Twee nummers uit Stings nieuwe plaat ‘The Bridge’, nog ongeboren toen hij drie jaar geleden eigenlijk op Gent Jazz had moeten spelen, brachten lucht in de set. Vooral ‘If It’s Love’, met een gefloten intro van de meester zelf, wil ik nog vaker horen.

Sting.Beeld Koen Keppens

‘Wrapped Around Your Finger' werd in een flinterdun laagje dub gewikkeld en in ‘Walking On The Moon’ bekende Sting waar hij de mosterd als jonge reggaefan vandaan haalde door een stukje Bob Marley te zingen. Ook op andere momenten knipoogde de popster met zwier naar zijn verleden en dat van anderen. Voor ‘Brand New Day' liet Sting fijntjes aan zijn jonge harmonicaspeler weten dat het originele mondgeschuif van Stevie Wonder was en of hij de druk wel aankon. Tijdens ‘Shape of My Heart’ nam een backing vocal plots de tekst van rapper Juice WRLD over die het nummer in kwestie ooit sampelde. 

Nog een grapje, bij het begin van de bisronde: Sting die aan het publiek vraagt wat het wil horen, terwijl ‘Roxane’ nog niet gespeeld was. De dame van plezier mocht zelfs wat langer wachten om haar rode lichtje uit te doen, want de klassieker van The Police groeide in Gent uit tot een langgerekte meezinger.
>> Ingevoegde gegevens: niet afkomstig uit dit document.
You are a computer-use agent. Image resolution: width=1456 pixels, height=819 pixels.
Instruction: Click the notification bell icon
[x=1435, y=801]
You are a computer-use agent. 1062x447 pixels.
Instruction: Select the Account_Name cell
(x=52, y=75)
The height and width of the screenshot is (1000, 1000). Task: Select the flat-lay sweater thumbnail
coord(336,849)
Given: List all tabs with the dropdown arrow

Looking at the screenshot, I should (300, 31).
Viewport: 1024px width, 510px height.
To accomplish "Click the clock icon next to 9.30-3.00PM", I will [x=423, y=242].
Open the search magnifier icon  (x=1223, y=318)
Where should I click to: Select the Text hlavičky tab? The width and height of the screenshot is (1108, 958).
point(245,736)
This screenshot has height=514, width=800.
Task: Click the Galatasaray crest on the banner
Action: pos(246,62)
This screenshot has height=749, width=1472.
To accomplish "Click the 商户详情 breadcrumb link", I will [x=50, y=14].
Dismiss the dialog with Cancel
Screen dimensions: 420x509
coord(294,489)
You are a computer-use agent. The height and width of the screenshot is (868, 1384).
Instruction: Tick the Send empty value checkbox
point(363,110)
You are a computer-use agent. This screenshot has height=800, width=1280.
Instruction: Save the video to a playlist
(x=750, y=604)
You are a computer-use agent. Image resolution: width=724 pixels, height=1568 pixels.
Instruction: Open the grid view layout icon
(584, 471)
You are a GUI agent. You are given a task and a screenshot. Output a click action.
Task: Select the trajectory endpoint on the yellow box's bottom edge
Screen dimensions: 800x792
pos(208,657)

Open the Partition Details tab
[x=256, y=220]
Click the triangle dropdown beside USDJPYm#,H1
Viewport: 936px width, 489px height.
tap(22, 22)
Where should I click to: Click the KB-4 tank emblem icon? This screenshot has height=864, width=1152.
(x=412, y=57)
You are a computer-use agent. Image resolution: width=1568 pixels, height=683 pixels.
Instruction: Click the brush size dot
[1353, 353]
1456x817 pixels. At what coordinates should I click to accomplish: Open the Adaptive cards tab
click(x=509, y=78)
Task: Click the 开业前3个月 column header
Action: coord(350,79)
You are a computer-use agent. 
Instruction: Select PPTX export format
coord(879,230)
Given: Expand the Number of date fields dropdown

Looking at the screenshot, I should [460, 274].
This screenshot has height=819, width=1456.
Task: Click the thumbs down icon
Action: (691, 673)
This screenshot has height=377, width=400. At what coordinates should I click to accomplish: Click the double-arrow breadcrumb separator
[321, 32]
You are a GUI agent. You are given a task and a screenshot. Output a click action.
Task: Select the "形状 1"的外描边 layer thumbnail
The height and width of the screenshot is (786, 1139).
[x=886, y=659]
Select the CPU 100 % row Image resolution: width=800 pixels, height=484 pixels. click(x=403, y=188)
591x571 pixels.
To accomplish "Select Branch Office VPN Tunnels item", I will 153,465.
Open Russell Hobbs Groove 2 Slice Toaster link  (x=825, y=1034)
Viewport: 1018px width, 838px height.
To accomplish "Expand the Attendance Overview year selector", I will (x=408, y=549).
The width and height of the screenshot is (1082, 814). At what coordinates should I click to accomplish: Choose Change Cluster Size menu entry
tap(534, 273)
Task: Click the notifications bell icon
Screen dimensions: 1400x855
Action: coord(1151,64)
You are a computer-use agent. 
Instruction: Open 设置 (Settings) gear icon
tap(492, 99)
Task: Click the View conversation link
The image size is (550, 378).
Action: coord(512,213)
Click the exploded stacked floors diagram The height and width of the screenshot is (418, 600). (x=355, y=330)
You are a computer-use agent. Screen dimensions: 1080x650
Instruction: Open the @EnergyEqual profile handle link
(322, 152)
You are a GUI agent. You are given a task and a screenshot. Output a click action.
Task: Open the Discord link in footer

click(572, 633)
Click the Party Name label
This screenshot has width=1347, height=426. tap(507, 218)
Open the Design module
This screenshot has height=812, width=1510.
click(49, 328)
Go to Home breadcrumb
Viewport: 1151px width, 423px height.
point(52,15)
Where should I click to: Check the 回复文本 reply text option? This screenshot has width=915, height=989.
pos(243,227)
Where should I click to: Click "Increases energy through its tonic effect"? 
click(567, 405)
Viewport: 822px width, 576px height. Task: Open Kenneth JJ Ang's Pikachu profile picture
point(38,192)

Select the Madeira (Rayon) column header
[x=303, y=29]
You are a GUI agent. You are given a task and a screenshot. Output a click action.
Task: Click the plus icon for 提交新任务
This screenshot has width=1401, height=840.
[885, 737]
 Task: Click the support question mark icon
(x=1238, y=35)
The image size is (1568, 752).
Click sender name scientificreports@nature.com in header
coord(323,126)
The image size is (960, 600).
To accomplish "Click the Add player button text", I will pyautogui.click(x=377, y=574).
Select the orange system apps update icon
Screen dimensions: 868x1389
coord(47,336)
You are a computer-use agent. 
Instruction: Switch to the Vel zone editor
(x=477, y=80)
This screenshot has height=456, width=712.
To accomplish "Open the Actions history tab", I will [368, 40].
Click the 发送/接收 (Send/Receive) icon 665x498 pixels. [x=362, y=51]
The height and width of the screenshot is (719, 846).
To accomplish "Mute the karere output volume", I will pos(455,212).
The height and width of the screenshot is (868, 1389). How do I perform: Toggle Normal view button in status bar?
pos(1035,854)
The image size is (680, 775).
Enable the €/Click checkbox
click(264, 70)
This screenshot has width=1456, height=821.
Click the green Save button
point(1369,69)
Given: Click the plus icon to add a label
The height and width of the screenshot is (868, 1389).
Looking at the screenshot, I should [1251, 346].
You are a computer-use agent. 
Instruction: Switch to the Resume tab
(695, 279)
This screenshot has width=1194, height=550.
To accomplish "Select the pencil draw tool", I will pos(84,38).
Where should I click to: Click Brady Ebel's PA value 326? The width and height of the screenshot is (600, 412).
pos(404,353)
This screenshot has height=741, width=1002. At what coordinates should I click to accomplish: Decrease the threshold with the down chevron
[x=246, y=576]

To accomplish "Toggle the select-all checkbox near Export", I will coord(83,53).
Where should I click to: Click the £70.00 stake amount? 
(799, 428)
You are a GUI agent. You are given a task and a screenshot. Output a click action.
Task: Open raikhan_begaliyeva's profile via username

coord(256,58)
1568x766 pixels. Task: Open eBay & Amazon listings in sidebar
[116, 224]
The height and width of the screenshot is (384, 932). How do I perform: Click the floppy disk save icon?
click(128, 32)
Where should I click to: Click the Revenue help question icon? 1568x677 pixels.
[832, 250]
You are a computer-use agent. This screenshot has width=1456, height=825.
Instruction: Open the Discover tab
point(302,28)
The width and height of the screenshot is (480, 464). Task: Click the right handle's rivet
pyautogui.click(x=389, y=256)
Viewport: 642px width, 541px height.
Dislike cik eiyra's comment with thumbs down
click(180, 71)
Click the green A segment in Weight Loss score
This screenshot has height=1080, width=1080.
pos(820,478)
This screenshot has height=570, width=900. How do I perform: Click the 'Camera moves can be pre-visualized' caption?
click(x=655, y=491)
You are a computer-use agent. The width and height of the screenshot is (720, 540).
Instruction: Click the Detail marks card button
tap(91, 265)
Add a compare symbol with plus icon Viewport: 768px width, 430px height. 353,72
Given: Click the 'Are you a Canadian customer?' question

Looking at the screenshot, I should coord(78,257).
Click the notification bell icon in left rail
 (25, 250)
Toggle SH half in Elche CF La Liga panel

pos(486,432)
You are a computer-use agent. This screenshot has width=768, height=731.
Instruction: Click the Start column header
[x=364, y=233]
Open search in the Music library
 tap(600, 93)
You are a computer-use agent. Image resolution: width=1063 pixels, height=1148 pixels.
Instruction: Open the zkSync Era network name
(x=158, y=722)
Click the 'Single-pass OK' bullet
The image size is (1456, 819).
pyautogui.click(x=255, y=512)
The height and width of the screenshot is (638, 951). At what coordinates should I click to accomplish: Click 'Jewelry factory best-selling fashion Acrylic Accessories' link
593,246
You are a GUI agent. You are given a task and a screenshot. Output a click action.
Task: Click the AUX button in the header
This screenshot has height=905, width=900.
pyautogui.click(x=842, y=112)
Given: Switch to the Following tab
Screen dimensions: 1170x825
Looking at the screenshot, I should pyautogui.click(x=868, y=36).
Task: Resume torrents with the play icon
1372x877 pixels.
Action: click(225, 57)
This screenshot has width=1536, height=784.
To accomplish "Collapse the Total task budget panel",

Het spoelde de opgefokte versie van ‘Every Breath You Take’ door - ik vind dat nummer persoonlijk schoner als het traag is. Voor ‘King of Pain’ kwam een doordeweekse zanger op het podium die door Sting zelf vrij droog aangekondigd werd als ‘mister Joe Sumner‘. Zijn zoon, met andere woorden, die daar bovendien alleen maar stond omdat... tja, waarom? 

Mooi om te midden van al die wereldhits dan toch niet cliché te eindigen: we werden naar huis gestuurd met het poreuze ‘Fragile’, waarvoor Sting zelfs één keer zijn bas inruilde voor een akoestische gitaar. Het moest iets zijn om over na te denken, maar de enige gedachte die ik heb, is: fragiel? Hoe kan je zelfs zo sterk zijn en zo goed zingen op je zeventigste? Je kan hem als performer hoogstens verwijten dat zijn duizend honderdvijftiende keer ‘Fields of Gold’ niet zo spannend was als de eerste ooit moet zijn geweest, maar over anderhalf uur in glanzend papier verpakt vakmanschap heb je eigenlijk maar weinig te zeuren.